#### Задание для выполнения:
Воспроизведите без изменений строки записей от строки, содержащей "At what (x,y)", до строки, содержащей "center [604, 129].", включительно. Изображения в ответ не включайте.

#### Сохранённые записи:
============

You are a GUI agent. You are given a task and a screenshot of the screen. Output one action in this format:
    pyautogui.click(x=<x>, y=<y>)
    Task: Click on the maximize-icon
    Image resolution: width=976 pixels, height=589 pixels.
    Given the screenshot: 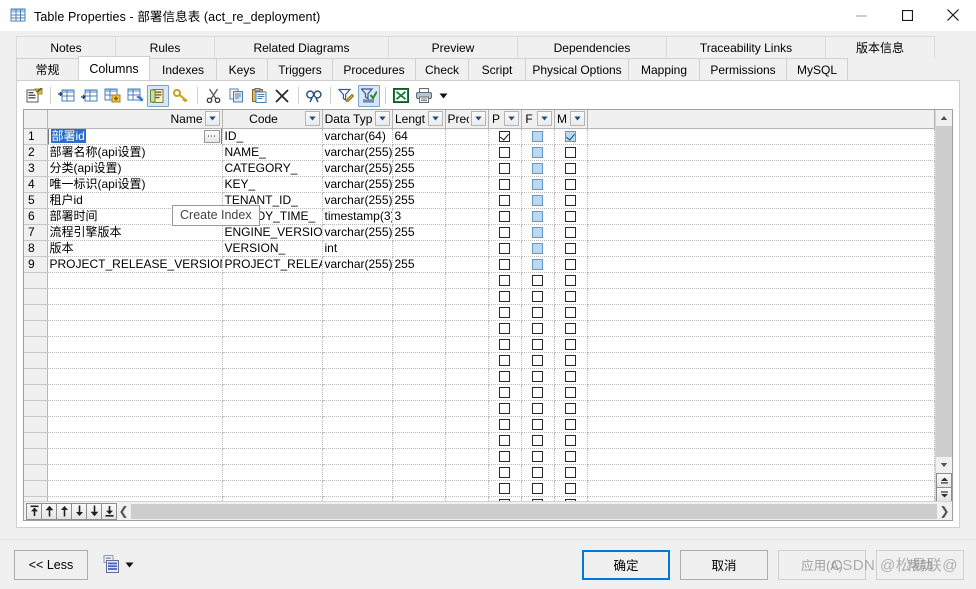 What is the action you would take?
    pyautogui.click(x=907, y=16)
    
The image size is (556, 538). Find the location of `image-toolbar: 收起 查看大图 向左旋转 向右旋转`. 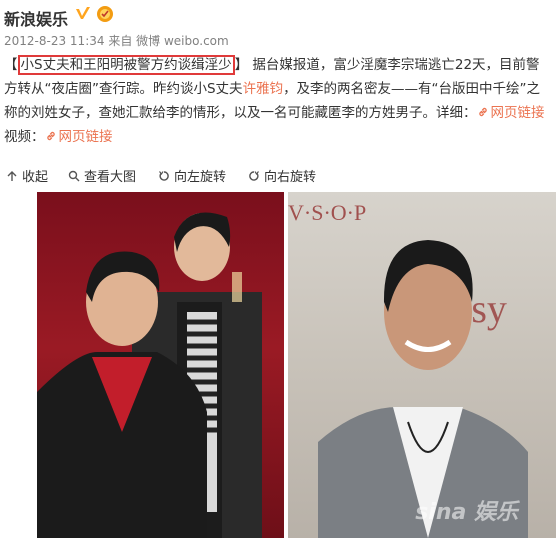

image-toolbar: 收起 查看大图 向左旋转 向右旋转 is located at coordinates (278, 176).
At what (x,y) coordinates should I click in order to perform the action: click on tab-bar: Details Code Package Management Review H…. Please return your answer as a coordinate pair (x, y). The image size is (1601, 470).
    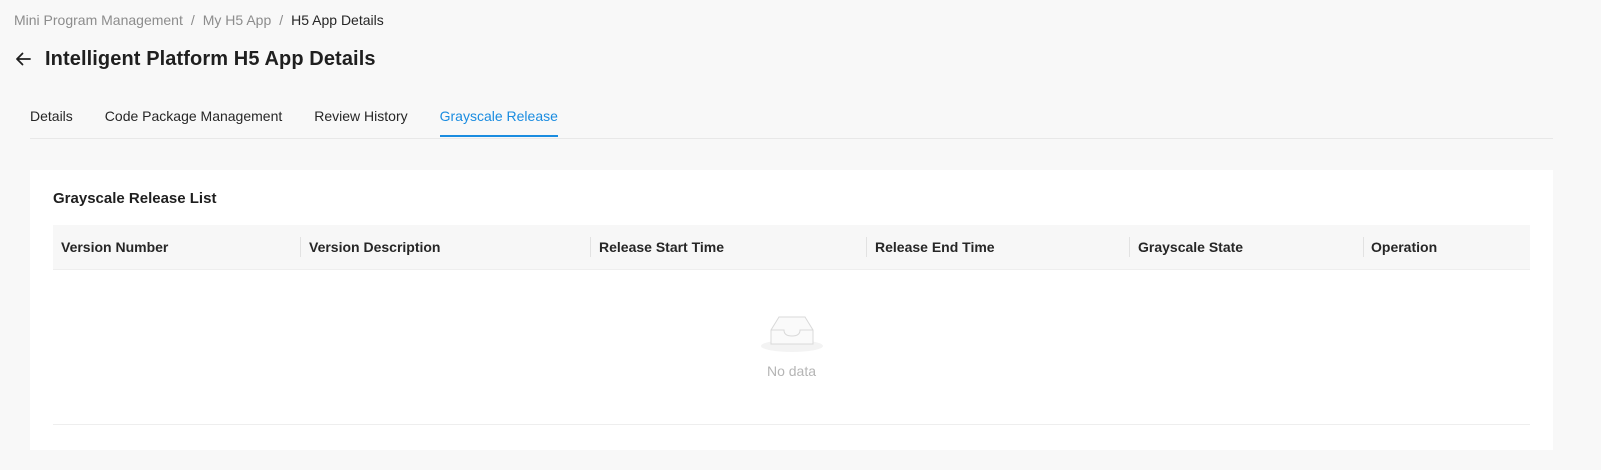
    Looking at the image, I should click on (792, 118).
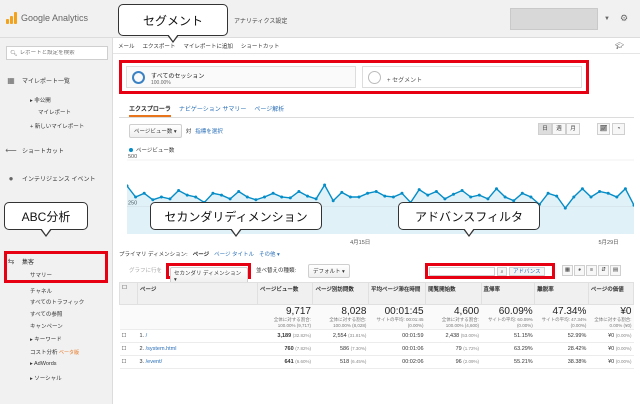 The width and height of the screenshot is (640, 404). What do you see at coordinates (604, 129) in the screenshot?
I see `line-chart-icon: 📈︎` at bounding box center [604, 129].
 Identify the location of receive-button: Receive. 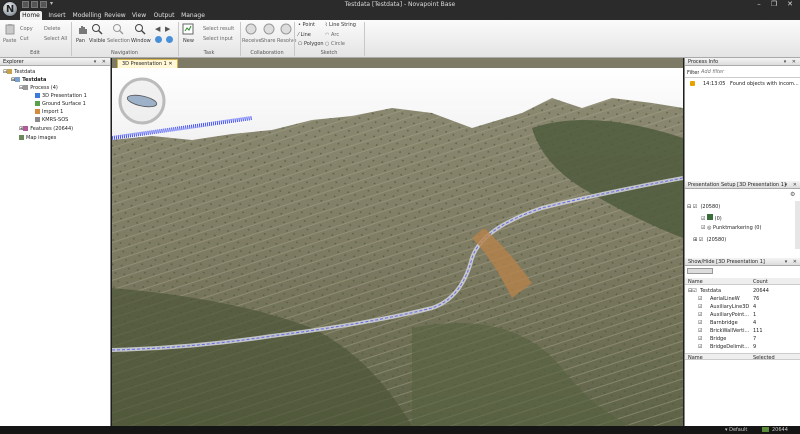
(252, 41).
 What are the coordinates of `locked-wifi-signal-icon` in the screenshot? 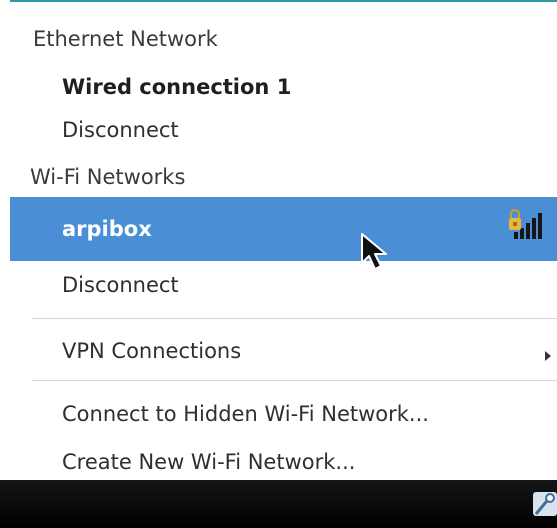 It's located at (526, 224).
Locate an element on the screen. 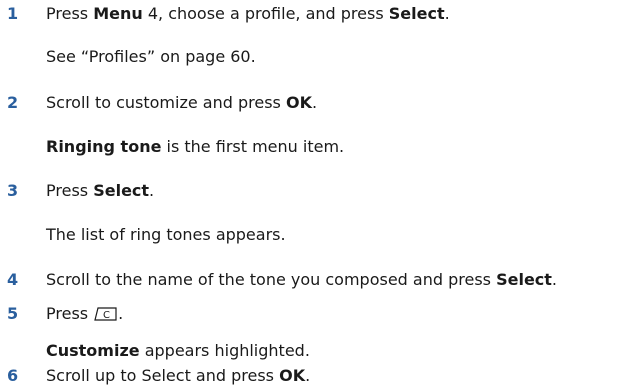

============

#### Ответ на задание:
At what (x,y) coordinates should I click in order to perform the action: click on tab-bar: Details Code Package Management Review H…. Please return your answer as a coordinate pair (x, y). The image size is (1601, 470).
    Looking at the image, I should click on (792, 118).
 The width and height of the screenshot is (640, 404). What do you see at coordinates (604, 129) in the screenshot?
I see `line-chart-icon: 📈︎` at bounding box center [604, 129].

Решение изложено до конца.